【ABC特集】「さよならなんですけど、ずっと永遠に僕らの心の中に残る」 妙見ケーブルが63年の歴史に幕
最後の朝
そして迎えた、妙見の森「最後の朝」。鉄道ファンや地元の住民が駆けつけ大賑わいです。 (最終日に来た女性) 「やっぱり思い出があるのでね。ありがとうという感謝の気持ちで来ました」 (小学生女の子3人組) 「3回くらい来た。もっと乗りたかったな」 午前9時、満員の始発車両が出発しました。家族で10年以上通い続けた西中さん一家の姿もありました。長年の思い出が詰まった場所。これまで撮り続けてきた写真も、この日が最後の1枚です。

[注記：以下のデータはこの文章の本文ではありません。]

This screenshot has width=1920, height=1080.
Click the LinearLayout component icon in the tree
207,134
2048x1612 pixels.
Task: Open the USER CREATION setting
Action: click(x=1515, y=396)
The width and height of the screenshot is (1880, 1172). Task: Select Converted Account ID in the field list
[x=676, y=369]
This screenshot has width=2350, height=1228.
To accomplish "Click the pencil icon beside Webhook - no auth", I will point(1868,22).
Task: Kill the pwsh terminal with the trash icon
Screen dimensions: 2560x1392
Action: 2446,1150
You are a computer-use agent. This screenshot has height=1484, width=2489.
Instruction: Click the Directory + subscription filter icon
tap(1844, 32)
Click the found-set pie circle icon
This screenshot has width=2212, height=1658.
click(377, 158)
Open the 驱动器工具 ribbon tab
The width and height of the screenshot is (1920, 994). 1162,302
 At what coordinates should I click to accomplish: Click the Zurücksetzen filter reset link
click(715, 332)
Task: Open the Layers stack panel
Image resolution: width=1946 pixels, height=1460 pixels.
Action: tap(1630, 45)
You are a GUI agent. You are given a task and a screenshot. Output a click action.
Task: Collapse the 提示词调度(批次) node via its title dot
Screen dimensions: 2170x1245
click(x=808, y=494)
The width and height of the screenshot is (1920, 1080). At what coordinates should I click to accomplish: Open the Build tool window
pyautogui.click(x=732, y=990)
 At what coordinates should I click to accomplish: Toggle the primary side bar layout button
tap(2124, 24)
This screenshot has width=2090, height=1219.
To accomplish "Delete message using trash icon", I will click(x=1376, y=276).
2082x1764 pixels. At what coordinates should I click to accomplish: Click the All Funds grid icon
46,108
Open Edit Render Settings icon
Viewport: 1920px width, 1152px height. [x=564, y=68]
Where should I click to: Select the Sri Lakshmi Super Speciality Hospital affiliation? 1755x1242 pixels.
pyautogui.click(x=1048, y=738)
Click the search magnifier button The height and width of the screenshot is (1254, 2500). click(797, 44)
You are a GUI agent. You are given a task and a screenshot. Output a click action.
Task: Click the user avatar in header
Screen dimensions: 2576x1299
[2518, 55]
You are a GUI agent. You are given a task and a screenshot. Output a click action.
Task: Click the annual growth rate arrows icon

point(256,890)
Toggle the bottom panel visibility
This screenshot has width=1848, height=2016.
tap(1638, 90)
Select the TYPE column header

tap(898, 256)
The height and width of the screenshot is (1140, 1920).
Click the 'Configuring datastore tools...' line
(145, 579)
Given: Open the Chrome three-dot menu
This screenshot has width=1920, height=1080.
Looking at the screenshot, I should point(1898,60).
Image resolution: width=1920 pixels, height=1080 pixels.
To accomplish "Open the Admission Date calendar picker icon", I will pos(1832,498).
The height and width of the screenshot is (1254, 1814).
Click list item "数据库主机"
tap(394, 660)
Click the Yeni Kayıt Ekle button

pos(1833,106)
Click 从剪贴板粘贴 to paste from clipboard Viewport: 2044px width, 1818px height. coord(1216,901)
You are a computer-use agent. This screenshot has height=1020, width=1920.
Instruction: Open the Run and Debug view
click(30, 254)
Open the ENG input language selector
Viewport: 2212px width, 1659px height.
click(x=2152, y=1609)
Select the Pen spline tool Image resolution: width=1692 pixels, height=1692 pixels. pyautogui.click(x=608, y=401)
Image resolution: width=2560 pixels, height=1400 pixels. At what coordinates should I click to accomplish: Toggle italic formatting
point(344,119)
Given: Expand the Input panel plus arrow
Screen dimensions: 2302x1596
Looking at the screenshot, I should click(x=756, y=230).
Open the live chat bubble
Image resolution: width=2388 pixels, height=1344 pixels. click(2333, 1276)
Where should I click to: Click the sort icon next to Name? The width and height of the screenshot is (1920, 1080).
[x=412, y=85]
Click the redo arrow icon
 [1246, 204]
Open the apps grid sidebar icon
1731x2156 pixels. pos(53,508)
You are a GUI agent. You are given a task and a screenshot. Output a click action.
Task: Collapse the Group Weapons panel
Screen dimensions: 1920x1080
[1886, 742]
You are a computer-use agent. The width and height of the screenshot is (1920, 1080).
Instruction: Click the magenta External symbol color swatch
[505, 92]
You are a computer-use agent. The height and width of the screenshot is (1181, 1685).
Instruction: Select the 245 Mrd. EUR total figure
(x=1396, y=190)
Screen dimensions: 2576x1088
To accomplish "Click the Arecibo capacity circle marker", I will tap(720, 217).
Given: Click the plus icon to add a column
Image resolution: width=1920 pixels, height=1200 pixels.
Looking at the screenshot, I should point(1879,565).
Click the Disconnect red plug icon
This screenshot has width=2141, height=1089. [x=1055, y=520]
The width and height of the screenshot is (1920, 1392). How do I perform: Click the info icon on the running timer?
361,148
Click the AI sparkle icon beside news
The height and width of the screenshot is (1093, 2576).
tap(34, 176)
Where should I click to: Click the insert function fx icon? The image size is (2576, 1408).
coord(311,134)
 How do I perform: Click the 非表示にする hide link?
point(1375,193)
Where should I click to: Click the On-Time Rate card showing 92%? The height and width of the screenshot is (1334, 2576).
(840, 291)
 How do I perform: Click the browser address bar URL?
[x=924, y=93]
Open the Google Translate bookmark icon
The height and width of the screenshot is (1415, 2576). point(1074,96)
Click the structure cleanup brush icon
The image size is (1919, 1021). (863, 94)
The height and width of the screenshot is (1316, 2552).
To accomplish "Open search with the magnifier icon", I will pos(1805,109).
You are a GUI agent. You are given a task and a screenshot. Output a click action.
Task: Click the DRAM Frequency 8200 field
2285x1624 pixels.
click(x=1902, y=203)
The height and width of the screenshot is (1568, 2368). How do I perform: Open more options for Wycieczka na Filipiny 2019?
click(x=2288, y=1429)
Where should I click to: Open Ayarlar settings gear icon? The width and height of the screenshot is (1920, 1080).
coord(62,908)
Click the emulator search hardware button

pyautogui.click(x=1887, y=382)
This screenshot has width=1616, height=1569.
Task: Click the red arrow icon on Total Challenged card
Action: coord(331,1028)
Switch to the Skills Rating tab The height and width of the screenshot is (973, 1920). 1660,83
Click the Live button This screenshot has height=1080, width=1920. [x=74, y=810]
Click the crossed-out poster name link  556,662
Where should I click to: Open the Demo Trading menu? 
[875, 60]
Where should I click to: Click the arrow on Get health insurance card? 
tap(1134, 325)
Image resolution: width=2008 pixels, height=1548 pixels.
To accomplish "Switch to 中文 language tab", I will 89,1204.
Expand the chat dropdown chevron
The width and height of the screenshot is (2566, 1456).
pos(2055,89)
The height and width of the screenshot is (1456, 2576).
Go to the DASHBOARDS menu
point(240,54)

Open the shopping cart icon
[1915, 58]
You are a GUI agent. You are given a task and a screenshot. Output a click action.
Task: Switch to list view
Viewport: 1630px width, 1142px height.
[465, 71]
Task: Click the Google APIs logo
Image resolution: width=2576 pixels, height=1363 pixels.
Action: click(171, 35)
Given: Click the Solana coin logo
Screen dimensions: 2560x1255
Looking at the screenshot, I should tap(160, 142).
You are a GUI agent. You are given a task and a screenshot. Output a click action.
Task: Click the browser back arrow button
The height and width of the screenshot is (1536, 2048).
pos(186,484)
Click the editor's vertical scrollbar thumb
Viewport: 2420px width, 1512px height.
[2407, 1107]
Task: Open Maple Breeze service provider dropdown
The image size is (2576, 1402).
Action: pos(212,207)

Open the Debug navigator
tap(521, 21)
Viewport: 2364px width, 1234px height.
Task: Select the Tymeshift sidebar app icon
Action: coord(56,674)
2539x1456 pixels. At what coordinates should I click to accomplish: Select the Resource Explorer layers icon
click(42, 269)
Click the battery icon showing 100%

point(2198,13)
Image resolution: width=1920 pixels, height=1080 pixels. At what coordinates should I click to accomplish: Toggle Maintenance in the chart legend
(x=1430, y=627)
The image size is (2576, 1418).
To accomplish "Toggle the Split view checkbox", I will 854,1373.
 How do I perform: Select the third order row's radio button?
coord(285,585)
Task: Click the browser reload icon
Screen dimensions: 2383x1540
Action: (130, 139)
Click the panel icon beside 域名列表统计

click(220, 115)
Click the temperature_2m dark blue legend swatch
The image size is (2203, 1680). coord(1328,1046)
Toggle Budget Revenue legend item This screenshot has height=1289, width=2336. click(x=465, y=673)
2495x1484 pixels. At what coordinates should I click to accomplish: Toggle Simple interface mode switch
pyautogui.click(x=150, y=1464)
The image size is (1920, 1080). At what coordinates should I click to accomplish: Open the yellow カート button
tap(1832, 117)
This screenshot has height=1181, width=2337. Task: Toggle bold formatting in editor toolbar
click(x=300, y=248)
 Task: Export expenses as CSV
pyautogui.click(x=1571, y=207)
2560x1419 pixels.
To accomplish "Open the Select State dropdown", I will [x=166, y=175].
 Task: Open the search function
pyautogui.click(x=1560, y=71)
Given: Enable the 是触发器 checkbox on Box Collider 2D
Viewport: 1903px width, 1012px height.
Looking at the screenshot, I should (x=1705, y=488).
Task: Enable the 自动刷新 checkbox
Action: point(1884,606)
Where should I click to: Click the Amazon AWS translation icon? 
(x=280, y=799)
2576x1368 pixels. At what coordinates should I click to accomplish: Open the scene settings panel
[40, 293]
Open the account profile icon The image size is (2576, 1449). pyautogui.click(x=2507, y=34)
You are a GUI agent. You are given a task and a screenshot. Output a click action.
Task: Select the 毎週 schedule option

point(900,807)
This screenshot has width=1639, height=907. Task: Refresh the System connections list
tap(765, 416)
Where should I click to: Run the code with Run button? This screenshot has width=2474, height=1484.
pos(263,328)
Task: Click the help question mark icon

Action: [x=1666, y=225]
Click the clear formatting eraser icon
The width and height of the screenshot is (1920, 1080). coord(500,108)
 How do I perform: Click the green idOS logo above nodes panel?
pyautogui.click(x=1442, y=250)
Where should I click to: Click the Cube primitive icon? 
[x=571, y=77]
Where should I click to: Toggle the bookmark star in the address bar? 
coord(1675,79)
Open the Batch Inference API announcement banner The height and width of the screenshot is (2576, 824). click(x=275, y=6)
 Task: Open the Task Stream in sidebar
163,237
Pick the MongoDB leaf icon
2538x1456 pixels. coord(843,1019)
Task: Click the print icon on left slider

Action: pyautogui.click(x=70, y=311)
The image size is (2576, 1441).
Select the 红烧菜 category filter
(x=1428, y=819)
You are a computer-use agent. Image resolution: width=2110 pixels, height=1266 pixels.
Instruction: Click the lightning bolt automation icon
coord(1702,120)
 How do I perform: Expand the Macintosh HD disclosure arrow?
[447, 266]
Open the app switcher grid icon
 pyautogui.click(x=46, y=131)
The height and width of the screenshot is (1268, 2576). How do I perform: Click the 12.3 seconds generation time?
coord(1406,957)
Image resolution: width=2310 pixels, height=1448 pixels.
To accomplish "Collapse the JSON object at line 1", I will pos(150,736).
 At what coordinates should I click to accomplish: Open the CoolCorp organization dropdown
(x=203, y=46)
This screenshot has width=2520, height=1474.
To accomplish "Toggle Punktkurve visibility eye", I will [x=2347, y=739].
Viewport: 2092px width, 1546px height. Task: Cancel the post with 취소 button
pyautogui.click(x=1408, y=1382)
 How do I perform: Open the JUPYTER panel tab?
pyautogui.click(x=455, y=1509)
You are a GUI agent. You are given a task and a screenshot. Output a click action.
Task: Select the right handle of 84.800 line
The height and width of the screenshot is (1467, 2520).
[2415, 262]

妙見の森ケーブル最後の日、車内は常に満席です。景色を目に焼き付ける人や、動画や写真に収める人。それぞれが、思い思いの方法で楽しみます。 (退院して5日目という女性) 「今日はもう最後だから。私、実は退院して5日目なんだけど、最後だから乗っとこーって感じで。私車がないから。もう来られへん。ほんまの今日が最後かもわかれへんね。年齢も年齢やし」
最終日も土谷さんは大忙し。業務の合間を縫ってあるものを見せてくれました。ケーブルカーを動かす巻き上げ機です。実はケーブルカーが最初に開業した1925年(大正14年)当時のもの。ロープの端と端に車体が取り付けられていて、井戸のつるべのように上がったり下がったりするそうです。
終了の時間が刻一刻と近づいてきます。西中さんたちも車両の最後の姿を見守るため、麓におりてきました。土谷さんも最後の仕事です。折り返し車両に乗り込み山頂へと向かいます。 (土谷さん)「最後までたくさん乗られましたので、そこは事故無く終われてよかったなーとも思いました。皆さんの思い出は季節ごとにまたふと思い出していただいたらいいかなーと思います」 そして、最終のケーブルカーが到着します。別れを惜しむお客さんが多くいたため予定より1時間延長、午後6時に営業を終了しました。
(西中さんの長女・愛理さん) 「今まで妙見の森にお世話になったので、その気持ちを伝えました」 (西中健史さん) 「ちょっと涙が出そうと言うか。さよならなんですけど、ずっと永遠に僕らの心の中に残るので、写真を見てビデオを見てあのときはこうだったなと。この子たちに子供が出来て、孫が出来たらそんな話が出来たらなと思います」 多くの人に愛された妙見の森ケーブル。63年間の歴史に幕をおろしました。